John placed a beer by the headstone, then passed me an open bottle before taking one for himself. “He’d worked there a while, didn’t mind me dealing there. Used to buy from me sometimes. Always seemed nice enough.”

I gulped down the cold liquid, ignoring the taste of the yeast and hops. Beer would never be my thing. Especially now that it was linked to that night, sitting on the floor bleeding, listening to John trying to keep Chris from losing it completely and killing us all. But I wouldn’t let bad memories stop me, not even in this case.

“He was a student working night shift at a crappy job and he died for no good reason.” I blinked, fighting back the threat of tears. Useless things, they never helped.

“Yeah.”

“Fucking Chris.” Hate burned bright in my heart.

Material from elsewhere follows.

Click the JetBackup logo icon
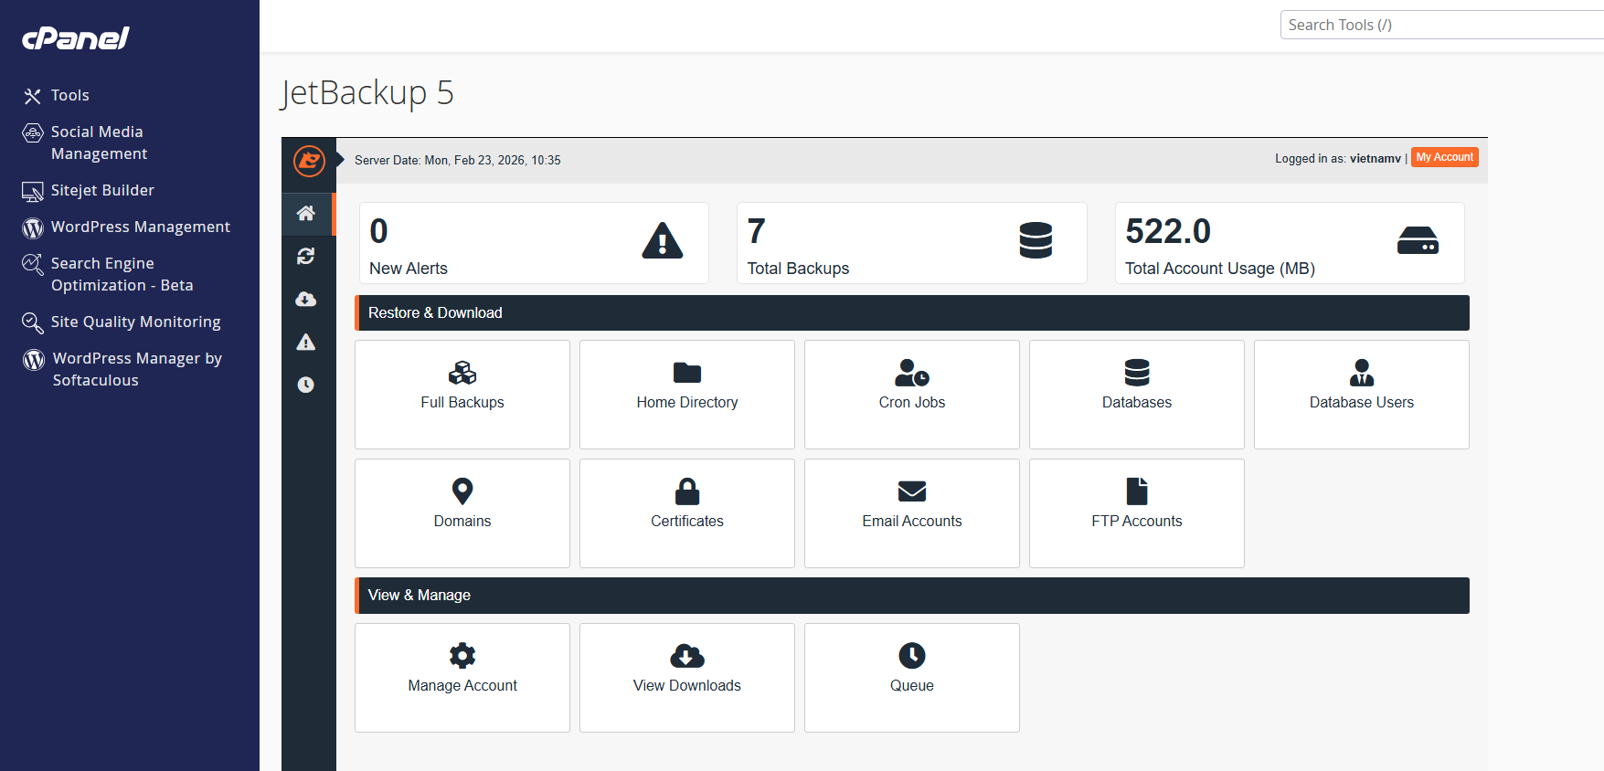This screenshot has width=1604, height=771. click(x=309, y=161)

I’d never wanted anyone to die a fiery death to the extent that I wished it for him. It weighed on my mind heavy and dark, and churned deep in my belly. Forgiveness didn’t even exist.

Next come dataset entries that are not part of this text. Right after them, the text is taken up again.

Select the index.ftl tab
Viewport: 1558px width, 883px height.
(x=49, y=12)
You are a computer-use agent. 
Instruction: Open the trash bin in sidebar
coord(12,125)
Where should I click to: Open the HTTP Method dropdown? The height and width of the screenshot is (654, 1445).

John took a long pull of his beer. “Come on, Isaac’s just over here.”

I stumbled along behind him, the beer hanging forgotten from my hand. Flowers and burnt-out candles covered Isaac’s grave. Here too, John left one of the beers. I lay down my remaining flowers, staring sightlessly at the petals and thorns, the white sympathy cards so bright in the dark. Death was a stone, dragging me deep. Life had been so much simpler and easier before all of this. I’d been immortal, but tomorrow didn’t exist. It was all now, here, today. Until Chris and his gun destroyed everything.

“He died because of me,” I said, swaying on my feet. Some facts weighed heavy. “If you guys hadn’t tried to help me, he might—”

“Stop it. Don’t take that on yourself.” Shadows covered his face. But he reached out, the rough palm of his hand cupping my cheek. The movement, the connection, totally unexpected. “We made our own choices, Edie. Chris would have turned on us next. He wouldn’t have even hesitated.”

With him touching me, I could barely breathe, let alone speak.

“Do you understand?”

I managed a slight nod and his hand fell back to his side. The loss stung.

My head filled with chaos, a multitude of questions, ifs, and buts. Answers about life and death didn’t come so easy. I tried not to think about what remained of the body buried below. About what his family must be going through. Fate was a bitch and luck was no better. Yet we were always searching for meaning, for some hidden truth. What bullshit.

“It’s not your fault,” repeated John. “If it’s anyone’s, it’s mine. I pushed him into charging at Chris—it was my idea.”

The raw pain in his words hurt my heart. I breathed out heavily. “No. You’re right; Chris would have turned on you two next.”

He said nothing.

“And I’d have been dead too. He wasn’t going to stop, and no way were the cops giving him what he wanted. The whole situation was fucked. We just got caught up in it.” I shook my head, drank more of the crappy beer. Not that it helped.

“It’s not on either of us.” Sadly, he didn’t sound any more convinced. He took another mouthful of beer, stared up at the stars. “It was all Chris, the fucking meth-head.”

Before I could think to censor myself, I blurted the words out. “Sometimes I wish there’d been ammunition in that gun. I know the two of us were basically out of trouble by that stage. The police were there. But . . .”

John’s laughter was hollow, unhappy. “Yeah. Sometimes I wish you’d shot him too.”

It both was and wasn’t funny. Maybe I should be ashamed. Or maybe my sense of humor had taken a turn toward the dark and morbid, and that was okay. I don’t know.